In unserer von Zeitökonomie und Optimierung geprägten Gegenwart gerät leicht aus dem Blick, dass technische Neuerungen zunächst einmal mit einem Gewinn von Zeit einhergehen, sei es in der Produktion, in der Kommunikation oder im Verkehr. Zeitverlust und Zeitgewinn sind demzufolge relative Zuschreibungen. Denn dort, wo durch technologischen Fortschritt Zeit gewonnen wird, ist mit wachsenden systemischen Anforderungen und sich erweiternden Möglichkeiten zumeist auch schon der Zeitverlust impliziert.[1]

Eine Schule der Zeit

Im Kontext der Schule zeigt sich das Zeitregime in einem frühen Tagesbeginn, dem nach Geburtsjahr organisierten Klassensystem und allgemein in dem Zeitdruck unter dem praktisch jede schulische Aktivität steht. Auch die schnelle und nahtlose Abfolge der getrennten Wissensgebiete ist Ausdruck industrieller Logik. Dies erzeugt bereits bei den jüngsten Schulkindern ein Gefühl der Fremdbestimmtheit und die Erfahrung, ständig gegen die Zeit ankämpfen zu müssen. Dabei ist Zeit ein Abstraktum, das nicht notwendigerweise durch seine Verknappung gekennzeichnet sein muss.

Kinder und Jugendliche müssen ihre Zeit in der Schule nicht unbedingt als etwas von außen Auferlegtes erleben, bei dem eigene Wege, Interessen und Zeitbedürfnisse keinen Platz zu haben scheinen. Abweichungen, Umwege und Fehler sollten nicht einfach sanktioniert und stattdessen für spezifische Erfahrungen und Lernprozesse genutzt werden. Ein entdeckendes, selbstverantwortliches und soziales Lernen braucht vor allem eines: Zeit.
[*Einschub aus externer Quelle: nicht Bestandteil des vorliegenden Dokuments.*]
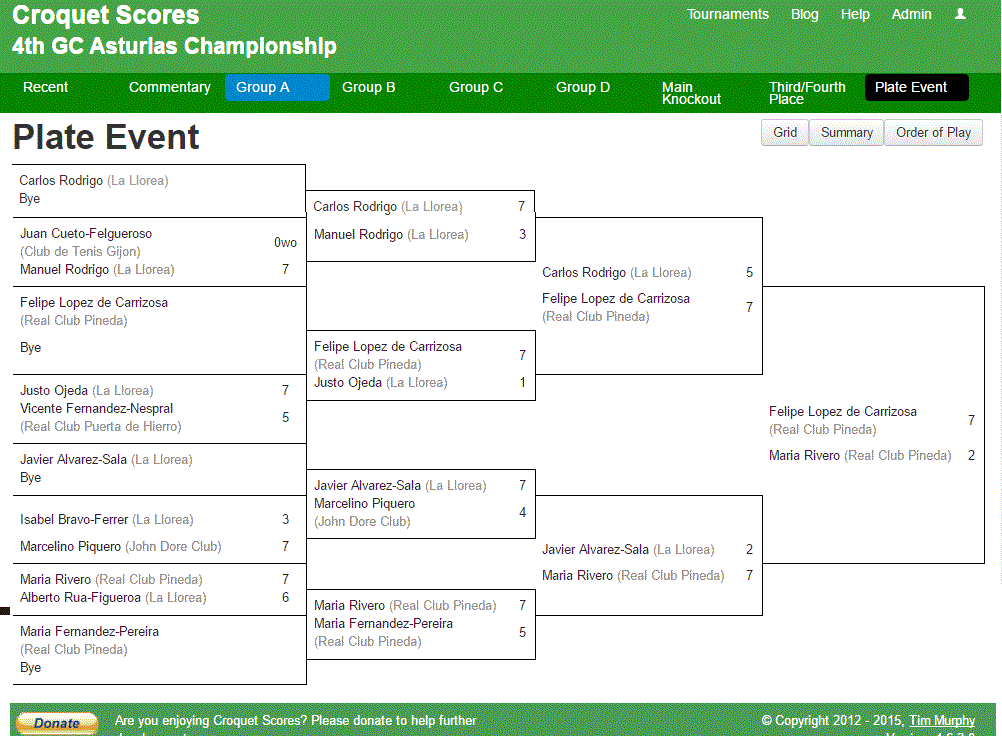Switch to Grid view
This screenshot has height=736, width=1002.
click(x=785, y=133)
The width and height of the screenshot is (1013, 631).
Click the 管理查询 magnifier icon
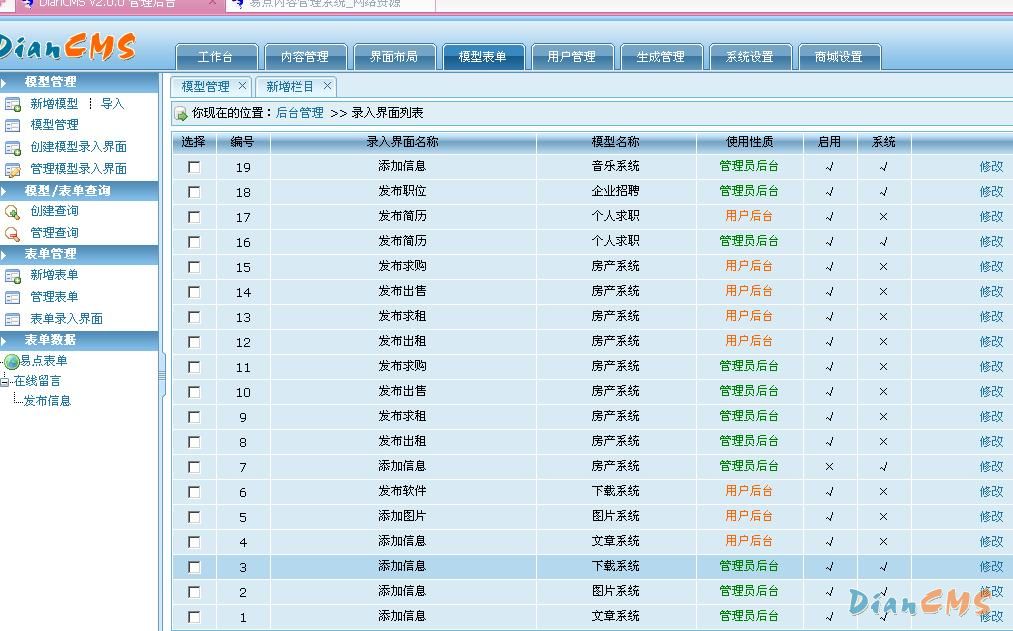13,233
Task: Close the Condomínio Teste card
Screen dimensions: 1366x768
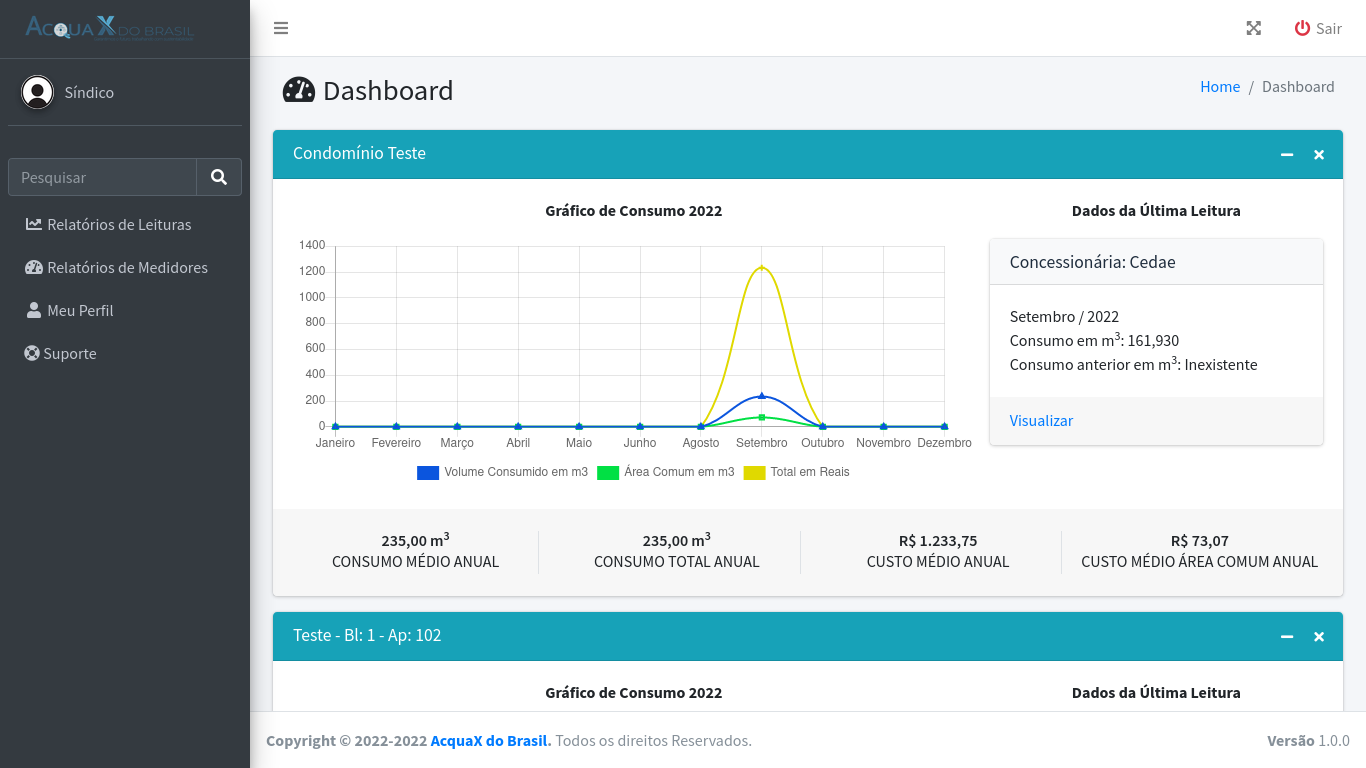Action: click(x=1319, y=154)
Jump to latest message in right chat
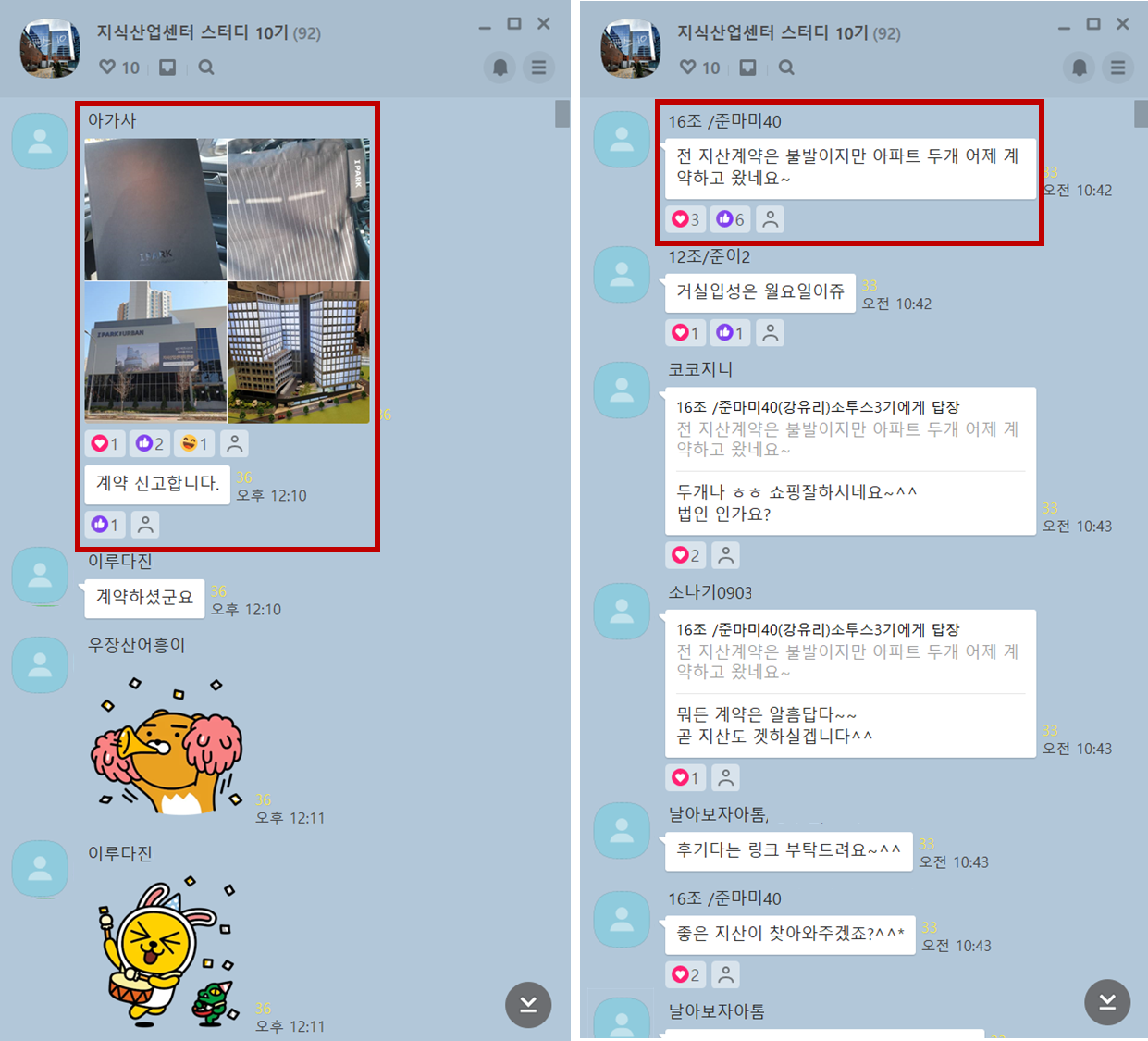Image resolution: width=1148 pixels, height=1041 pixels. [x=1107, y=1002]
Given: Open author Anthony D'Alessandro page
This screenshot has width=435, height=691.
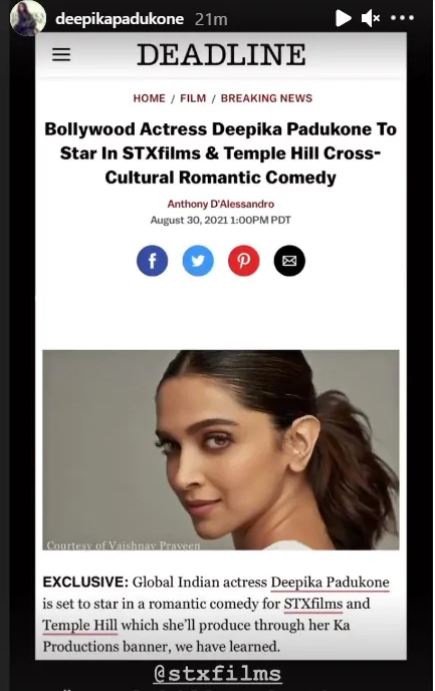Looking at the screenshot, I should point(220,204).
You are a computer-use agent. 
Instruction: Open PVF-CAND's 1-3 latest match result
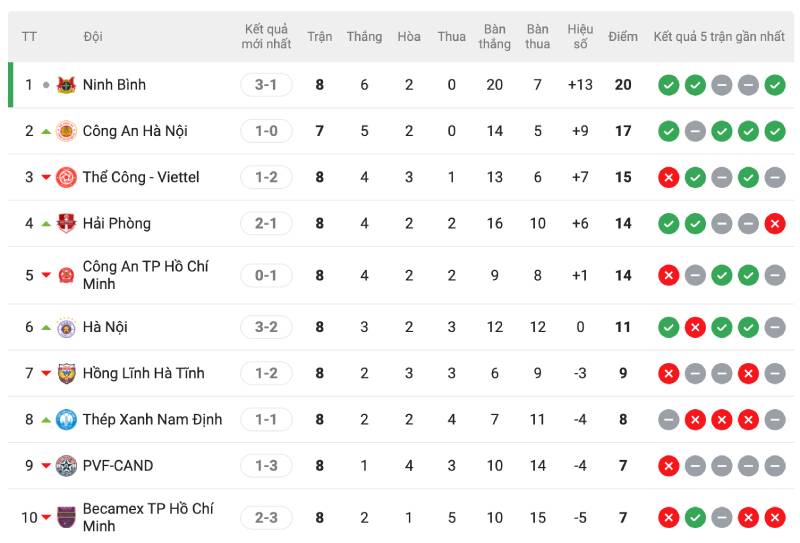(x=266, y=465)
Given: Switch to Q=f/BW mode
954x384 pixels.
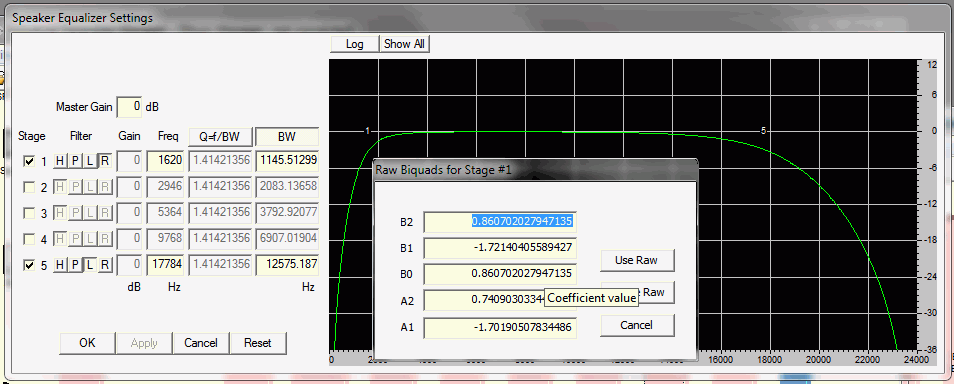Looking at the screenshot, I should [220, 136].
Die Pandemie hat nicht nur Schwächen unseres Schulsystems aufgezeigt, es wurde uns ebenso bewusst, dass niemand die Krisen unserer Zeit wirklich voraussagen kann. Diese Unsicherheit trifft die Schule aber auf eine noch tiefgreifendere Weise. Schulbildung war traditionell als Vorbereitung auf ein ökonomisch unabhängiges Leben gedacht. Sich Mühe zu geben und einen guten Abschluss zu machen war mit dem Versprechen verbunden, einen attraktiven Beruf zu ergreifen, der das gesamte Erwerbsleben hindurch Bestand haben konnte. Die heutige Arbeitswelt hat damit nicht mehr viel zu tun, sie ist von Umbrüchen und dem Auf- und Abstieg ganzer Industrien geprägt. Niemand kann sicher sagen, wofür die Schule eigentlich bilden soll und wie die Arbeitswelt in Zukunft aussehen wird. Kinder, die heute eingeschult werden, gehen erst in ca. 60 Jahren in Pension. Prognosen sind hier unmöglich.[2]

Latenz und Resonanz

Um in der zukünftigen Gesellschaft bestehen zu können, wird es auch darauf ankommen, dass Kinder ihre natürliche Neugier auf ein breit gefächertes Erfahrungsspektrum richten können und dabei ihre schöpferischen Potenziale erproben und entwickeln. Als zentrale Kompetenzen für das 21. Jahrhundert werden oft Kreativität, Kooperation, Kommunikation und kritisches Denken genannt. Entsprechende Kompetenzen müssen sich aber auch entwickeln können und brauchen zeitliche und gedankliche Freiräume. Wissenskulturen sind notwendigerweise immer auch mit Latenz verbunden, mit der Möglichkeit, sich Dinge tatsächlich anzuverwandeln.[3] Die zeitliche Selbstbestimmung ist hierbei ein wesentlicher Faktor, um Resonanz und damit ein neues Weltverhältnis herzustellen und so letztlich auch einem Anspruch auf Sinnerfüllung und Glück gerecht werden zu können.

Wie würde sich Bildung also verändern, wenn Kindern in der Schule eine individuelle und soziale Zeit zur Verfügung stünde? Eine Zeit zum ganzheitlichen und thematisch vielfältigen Entdecken, Erforschen und Erfinden – ein bedingungsloses Zeiteinkommen.


Quellen:

[1] Vgl. Rosa, Hartmut: Bewegung und Bewahrung in modernen Gesellschaften. In: Kritisches Jahrbuch der Philosophie, 2008, S. 3-21.

[2] Vgl. Robinson, Ken: Schools kill creativity, 2008.

[3] Vgl. Rosa, Hartmut: Resonanz, 2019.